In [44]:
import csv 
from pyspark.sql import SparkSession

spark = SparkSession.builder.appName("SpotifySongs").getOrCreate()

df = spark.read.csv("../assets/data/spotify-2023.csv", header=True, inferSchema=True)

In [36]:
df.dtypes

[('track_name', 'string'),
 ('artist(s)_name', 'string'),
 ('artist_count', 'int'),
 ('released_year', 'int'),
 ('released_month', 'int'),
 ('released_day', 'int'),
 ('in_spotify_playlists', 'int'),
 ('in_spotify_charts', 'int'),
 ('streams', 'string'),
 ('in_apple_playlists', 'int'),
 ('in_apple_charts', 'int'),
 ('in_deezer_playlists', 'string'),
 ('in_deezer_charts', 'int'),
 ('in_shazam_charts', 'string'),
 ('bpm', 'int'),
 ('key', 'string'),
 ('mode', 'string'),
 ('danceability_%', 'int'),
 ('valence_%', 'int'),
 ('energy_%', 'int'),
 ('acousticness_%', 'int'),
 ('instrumentalness_%', 'int'),
 ('liveness_%', 'int'),
 ('speechiness_%', 'int')]

1. ## Most Streamed & Highest Ranking Tracks:

- Identify the top 5 tracks with the highest number of streams in 2023.

In [24]:
top_5_by_streams = df.select("track_name", "artist(s)_name", "streams").orderBy(df.streams.cast('int').desc()).limit(5)

top_5_by_streams.show()

top_5_by_streams_released_2023 = df.select("track_name", "artist(s)_name", "streams").filter(df.released_year == 2023).orderBy(df.streams.cast('int').desc()).limit(5)

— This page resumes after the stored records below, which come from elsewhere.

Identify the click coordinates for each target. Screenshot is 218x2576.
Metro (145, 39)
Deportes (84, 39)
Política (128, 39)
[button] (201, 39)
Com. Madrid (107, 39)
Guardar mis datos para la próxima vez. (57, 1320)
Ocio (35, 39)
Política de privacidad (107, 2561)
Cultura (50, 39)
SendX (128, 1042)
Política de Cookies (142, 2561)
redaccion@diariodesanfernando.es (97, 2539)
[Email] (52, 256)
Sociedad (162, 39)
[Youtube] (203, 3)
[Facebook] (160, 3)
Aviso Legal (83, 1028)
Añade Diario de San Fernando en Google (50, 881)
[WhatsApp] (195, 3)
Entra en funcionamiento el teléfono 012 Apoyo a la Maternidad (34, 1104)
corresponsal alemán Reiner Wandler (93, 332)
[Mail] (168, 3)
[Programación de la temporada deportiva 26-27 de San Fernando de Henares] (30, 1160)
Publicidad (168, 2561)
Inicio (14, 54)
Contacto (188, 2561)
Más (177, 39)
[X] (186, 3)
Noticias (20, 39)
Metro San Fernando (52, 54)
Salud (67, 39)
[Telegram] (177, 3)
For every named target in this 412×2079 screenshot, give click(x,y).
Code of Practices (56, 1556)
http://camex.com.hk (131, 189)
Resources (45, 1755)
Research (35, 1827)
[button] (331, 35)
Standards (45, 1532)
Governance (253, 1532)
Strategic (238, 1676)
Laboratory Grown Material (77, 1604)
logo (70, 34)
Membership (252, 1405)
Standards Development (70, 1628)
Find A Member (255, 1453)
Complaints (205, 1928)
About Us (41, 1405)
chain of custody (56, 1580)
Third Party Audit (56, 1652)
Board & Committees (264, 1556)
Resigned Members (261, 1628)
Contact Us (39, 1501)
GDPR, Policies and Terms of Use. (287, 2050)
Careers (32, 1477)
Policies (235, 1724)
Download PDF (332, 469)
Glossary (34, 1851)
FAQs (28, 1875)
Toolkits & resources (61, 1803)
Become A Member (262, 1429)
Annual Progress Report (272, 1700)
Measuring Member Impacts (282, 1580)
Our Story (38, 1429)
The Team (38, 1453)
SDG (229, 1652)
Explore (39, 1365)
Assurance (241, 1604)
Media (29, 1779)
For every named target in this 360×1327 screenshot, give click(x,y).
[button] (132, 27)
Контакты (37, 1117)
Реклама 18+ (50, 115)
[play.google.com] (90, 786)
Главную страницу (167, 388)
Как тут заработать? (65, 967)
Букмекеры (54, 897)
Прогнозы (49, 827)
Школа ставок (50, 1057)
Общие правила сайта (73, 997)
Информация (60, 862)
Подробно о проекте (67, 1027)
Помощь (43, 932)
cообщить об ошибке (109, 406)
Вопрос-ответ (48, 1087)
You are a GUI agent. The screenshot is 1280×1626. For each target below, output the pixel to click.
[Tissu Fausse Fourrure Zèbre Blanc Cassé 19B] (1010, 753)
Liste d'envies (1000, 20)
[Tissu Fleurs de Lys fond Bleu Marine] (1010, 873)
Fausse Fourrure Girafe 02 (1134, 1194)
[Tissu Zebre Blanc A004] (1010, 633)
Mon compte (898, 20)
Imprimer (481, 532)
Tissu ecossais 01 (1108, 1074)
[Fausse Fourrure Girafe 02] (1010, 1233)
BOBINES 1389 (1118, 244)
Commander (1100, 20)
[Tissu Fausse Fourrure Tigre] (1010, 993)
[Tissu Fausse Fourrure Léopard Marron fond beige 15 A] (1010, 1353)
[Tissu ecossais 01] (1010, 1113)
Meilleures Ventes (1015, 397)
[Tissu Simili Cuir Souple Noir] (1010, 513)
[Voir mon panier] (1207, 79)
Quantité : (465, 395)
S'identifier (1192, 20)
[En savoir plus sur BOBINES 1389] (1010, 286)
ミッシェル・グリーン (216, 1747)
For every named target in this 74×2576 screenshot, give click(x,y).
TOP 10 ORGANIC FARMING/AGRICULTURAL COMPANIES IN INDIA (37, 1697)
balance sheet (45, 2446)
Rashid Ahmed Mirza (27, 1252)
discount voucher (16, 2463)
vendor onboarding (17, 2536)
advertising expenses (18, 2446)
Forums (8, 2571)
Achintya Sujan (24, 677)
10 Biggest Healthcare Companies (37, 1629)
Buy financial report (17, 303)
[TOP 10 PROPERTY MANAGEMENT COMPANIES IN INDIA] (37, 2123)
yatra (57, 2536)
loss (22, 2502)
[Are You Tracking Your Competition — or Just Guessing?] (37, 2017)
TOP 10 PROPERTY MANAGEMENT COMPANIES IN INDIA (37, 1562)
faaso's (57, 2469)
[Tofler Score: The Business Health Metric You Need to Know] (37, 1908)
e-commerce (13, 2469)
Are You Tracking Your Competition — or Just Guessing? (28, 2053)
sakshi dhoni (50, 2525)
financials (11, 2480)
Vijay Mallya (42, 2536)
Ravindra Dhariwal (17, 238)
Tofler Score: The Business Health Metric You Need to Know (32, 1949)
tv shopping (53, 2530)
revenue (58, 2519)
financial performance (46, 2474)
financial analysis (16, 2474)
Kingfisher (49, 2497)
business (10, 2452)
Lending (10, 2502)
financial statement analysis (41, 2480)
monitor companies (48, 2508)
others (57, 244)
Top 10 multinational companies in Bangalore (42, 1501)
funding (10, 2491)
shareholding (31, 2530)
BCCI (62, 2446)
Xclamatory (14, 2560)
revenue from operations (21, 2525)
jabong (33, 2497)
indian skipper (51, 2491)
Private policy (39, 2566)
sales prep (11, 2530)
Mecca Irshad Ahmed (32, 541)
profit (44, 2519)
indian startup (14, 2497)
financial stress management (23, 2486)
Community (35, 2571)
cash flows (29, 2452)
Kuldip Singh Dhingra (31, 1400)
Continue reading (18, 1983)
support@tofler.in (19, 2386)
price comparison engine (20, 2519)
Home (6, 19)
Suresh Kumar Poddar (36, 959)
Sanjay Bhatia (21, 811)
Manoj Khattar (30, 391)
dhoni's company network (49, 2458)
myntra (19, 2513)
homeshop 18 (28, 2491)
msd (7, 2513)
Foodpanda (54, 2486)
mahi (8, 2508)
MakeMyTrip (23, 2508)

top_5_by_streams_released_2023.show()


+-----------------+--------------+----------+
|       track_name|artist(s)_name|   streams|
+-----------------+--------------+----------+
|Take Me To Church|        Hozier|2135158446|
|          Circles|   Post Malone|2132335812|
|    Love Yourself| Justin Bieber|2123309722|
|        All of Me|   John Legend|2086124197|
|   Counting Stars|   OneRepublic|2011464183|
+-----------------+--------------+----------+

+--------------------+--------------------+----------+
|          track_name|      artist(s)_name|   streams|
+--------------------+--------------------+----------+
|             Flowers|         Miley Cyrus|1316855716|
|     Ella Baila Sola|Eslabon Armado, P...| 725980112|
|Shakira: Bzrp Mus...|   Shakira, Bizarrap| 721975598|
|                 TQG|    Karol G, Shakira| 618990393|
|     La Bebe - Remix|Peso Pluma, Yng L...| 553634067|
+--------------------+--------------------+----------+



- Identify the top 5 ranking tracks across all platforms.

In [25]:
chart_presence_df = df.withColumn("total_charts_presence", df.in_spotify_charts + df.in_apple_charts + df.in_deezer_charts + df.in_shazam_charts).select("track_name", "artist(s)_name", "total_charts_presence")

chart_presence_df.orderBy(chart_presence_df.total_charts_presence.desc()).limit(5).show()

+--------------------+-----------------+---------------------+
|          track_name|   artist(s)_name|total_charts_presence|
+--------------------+-----------------+---------------------+
|             vampire|   Olivia Rodrigo|               1283.0|
|            Sprinter|Dave, Central Cee|               1267.0|
|            fukumean|            Gunna|               1257.0|
|Seven (feat. Latt...| Latto, Jung Kook|               1246.0|
|              Tattoo|           Loreen|               1104.0|
+--------------------+-----------------+---------------------+



- Is there any crossover between these two findings?

There does not seem to be any crossover between the top 5 most streamed songs and the songs that appeared in the most charts. 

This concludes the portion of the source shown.